══ Page ══

Importantly, these effects reflect changes in the values of the cost functions used to rank candidate graph structures, rather than direct improvements in the reconstruction metrics themselves. The observed differences may arise from BDe and MDL different construction, and usage of prior information from BDe.


2.2.3 Experiment 3

2.2.3.1 Part 1: Distribution of metrics as function of normalization value \(k\).

2.2.3.1.1 Methodology

We want to analyze if there is some relation between normalization value \(k\) and reconstruction quality.

We draw barplots of metrics (SHD, AHD, SID) as function of \(k\). With respect to experimental groups.

2.2.3.1.2 Analysis

Synchronous networks

In synchronous network we can observe that: * SHD have tendency to raise for higher \(k\) values, * AHD and SID obtain the smallest IQR when \(k\) value is between \(40, 60\)

It can be caused because of overfitting the model. SHD rising value is expected because this measure is not normalized to the size of network, although AHD and SID metrics are getting worse at the same time so model is probably making more FP edges.

Asynchronous network

In asynchronous network we can observe that: * SHD value is not changing visibly, * AHD and SID values are getting lower with each \(k\) value.

The model probably need more samples to get fit. Asynchronous models have more edges than synchronous this can cause difference in optimal \(k\) value.

═══
══ Extracted material ══

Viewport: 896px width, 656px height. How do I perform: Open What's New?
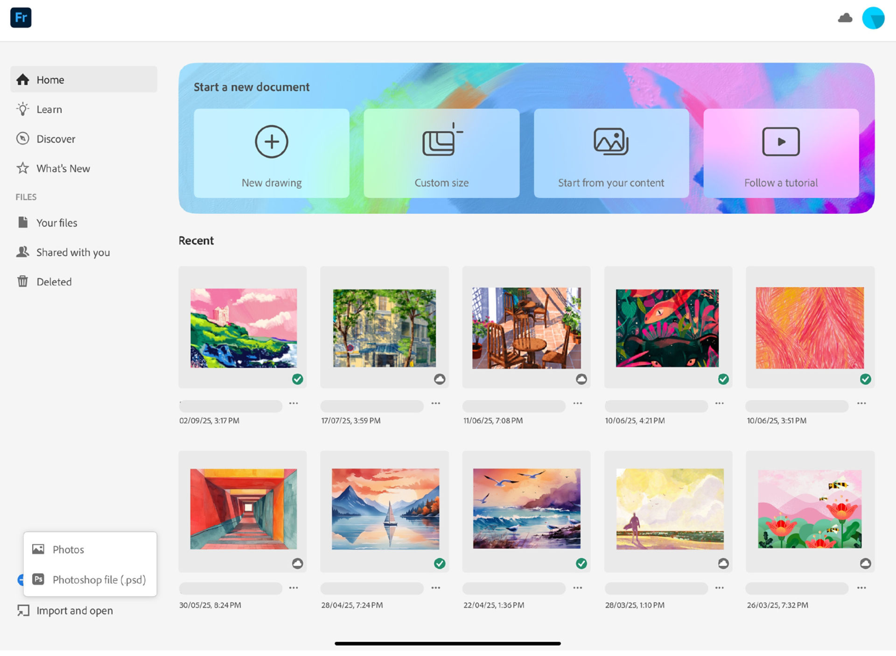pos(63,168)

═══
══ Extracted material ══

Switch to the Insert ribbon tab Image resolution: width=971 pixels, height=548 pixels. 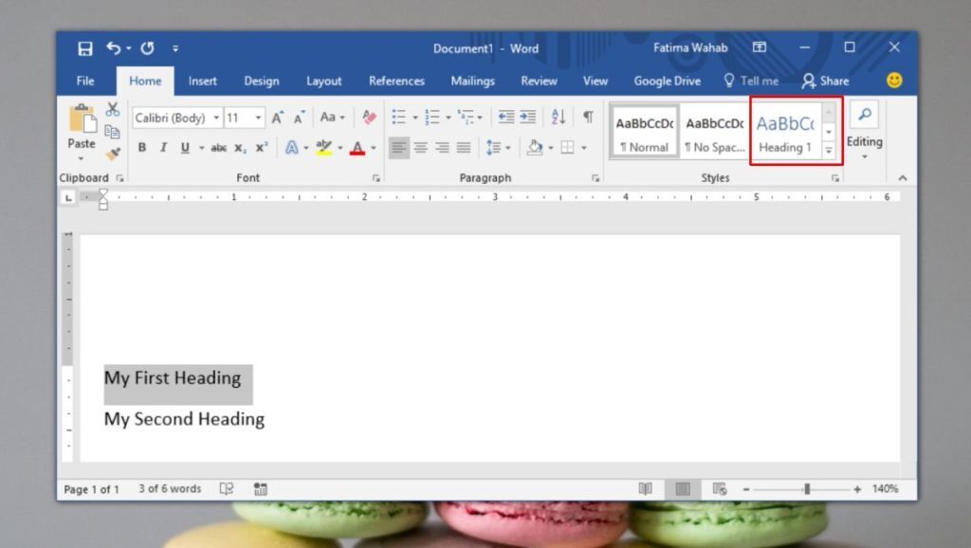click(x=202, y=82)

═══
══ Extracted material ══

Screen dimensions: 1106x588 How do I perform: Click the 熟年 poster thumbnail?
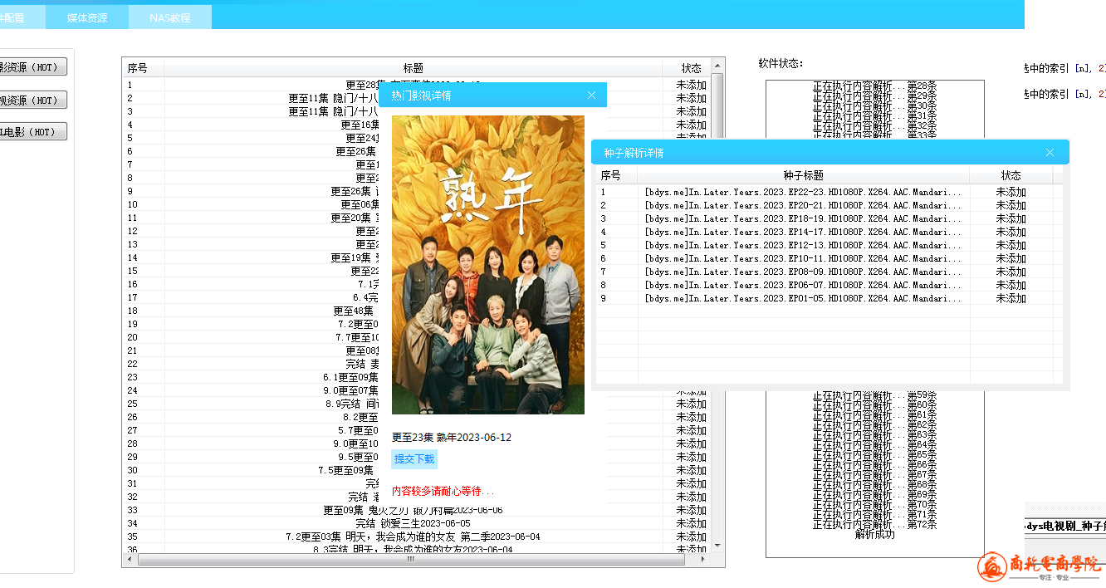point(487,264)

═══

Written tasks:
- A) In the experiment notes, why is the rise in SHD at higher \(k\) values in synchronous networks described as expected? Answer in one to three sentences.
- B) Rewrite the passage of the experiment notes starting at "2.2.3.1.1 Methodology" and ending at "to experimental groups.", putting "boxplots" in place of "barplots".

Full solutions:
- A) The rise in SHD is expected because this measure is not normalized to the size of the network.

- B)
2.2.3.1.1 Methodology

We want to analyze if there is some relation between normalization value \(k\) and reconstruction quality.

We draw boxplots of metrics (SHD, AHD, SID) as function of \(k\). With respect to experimental groups.